市場が最も恐れるのは価格高騰以上に、燃料が届かないという「量」の欠乏である。

 フィリピン経済が抱える構造的脆弱性

 フィリピンはこの危機の最前線に立たされている。同国はエネルギー源の9割以上を中東からの輸入に頼っており、ホルムズ海峡の停止はフィリピンのエネルギー供給停止と同義だ。

 フィリピン政府が3月に「国家エネルギー非常事態」を宣言した背景には、石油備蓄がわずか45日分程度に減少していた現実がある。国内製油所の閉鎖が相次いだことで、同国は原油を輸入して加工するのではなく、精製済み燃料を調達する「石油製品依存型の経済構造」へと移行していた。この経済合理性の選択が、今、安全保障上の脆弱性として顕在化している。

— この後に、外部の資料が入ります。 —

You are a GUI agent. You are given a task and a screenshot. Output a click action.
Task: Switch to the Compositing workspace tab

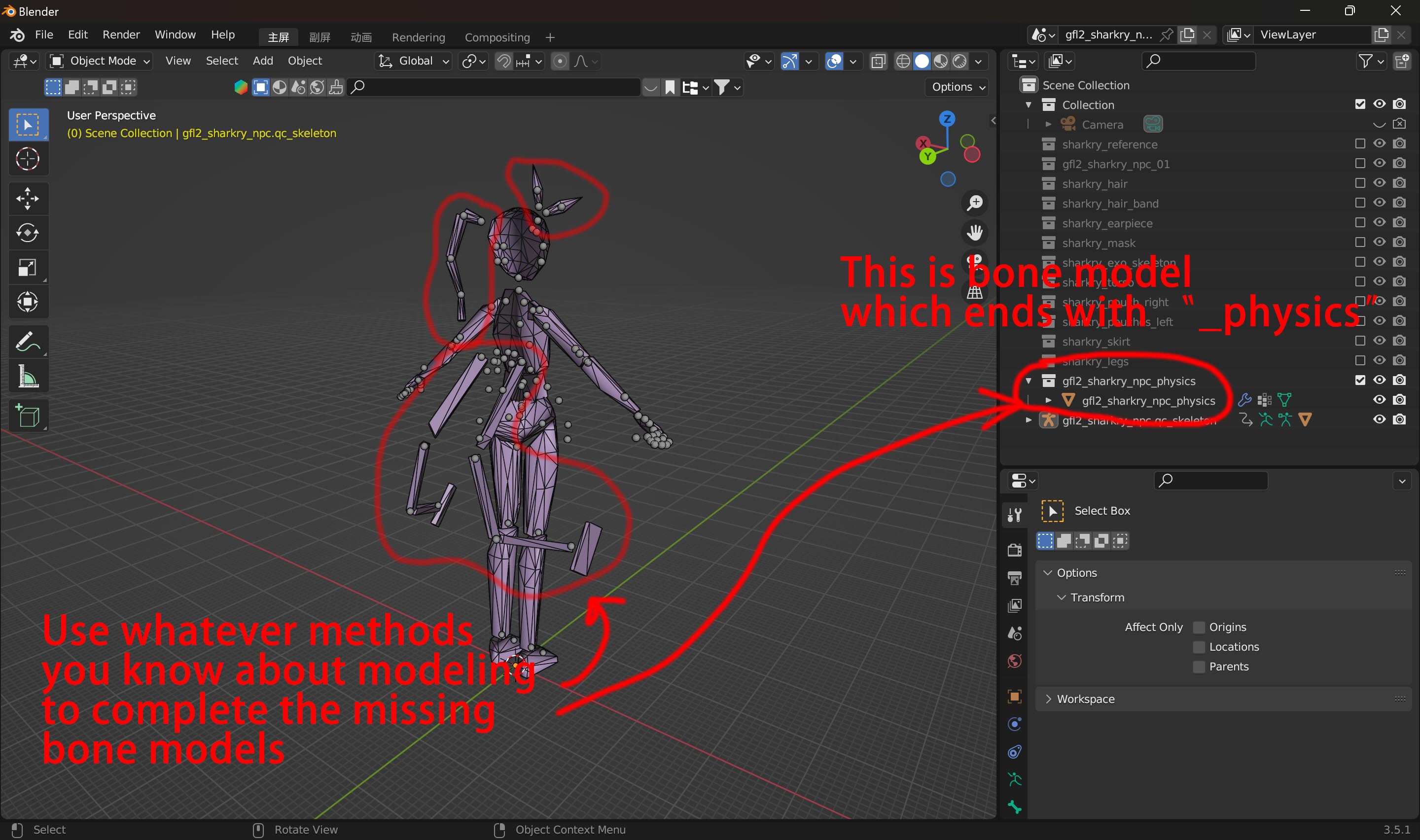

 現地メディアや経済分析機関の報告によれば、ガソリンや軽油の価格は高騰を続け、物流コストの増大が食料品や生活必需品の物価を押し上げている。さらに深刻なのは交通機関への打撃だ。市民の足であるジープニーやトラックの燃料価格が2倍以上に高騰し、事業停止やストライキが各地で相次いでいる。物流網の寸断は食料や医薬品の供給を停滞させ、社会不安を増幅させている。

 経済安全保障の再定義が急務

 今回のエネルギー危機は、市場原理だけでは解決不能な「構造的難問」を突きつけている。

 かつて「石油を買えば手に入る」という前提で成立していた経済成長モデルは、ホルムズ海峡の緊張ひとつで瓦解する脆さを露呈した。
フィリピンのマルコス政権が講じる補助金や流通統制といった緊急措置は、あくまで対症療法に過ぎない。再生可能エネルギーへの転換や備蓄拡充といった長期戦略は不可欠だが、それらが結実するまでの期間、この国がどのような燃料供給網を維持できるのか、その見通しは極めて不透明だ。

 主要メディアや各国エコノミストが警鐘を鳴らすように、我々は今、地政学とエネルギー供給が直結した「新たなリスクの時代」に直面している。特定海域への過度な依存が、いかに国民生活の根幹を揺るがすか。フィリピンの現実は、グローバルな供給網の中で自国がどの程度の自律性を確保できるかという「経済安全保障」の原点に立ち返るよう、全ての関係国に問いかけている。

 エネルギー問題は単なる市場価格の上下ではない。それは国家の存続と国民生活を守るための、最も重い政治的課題であり続けている。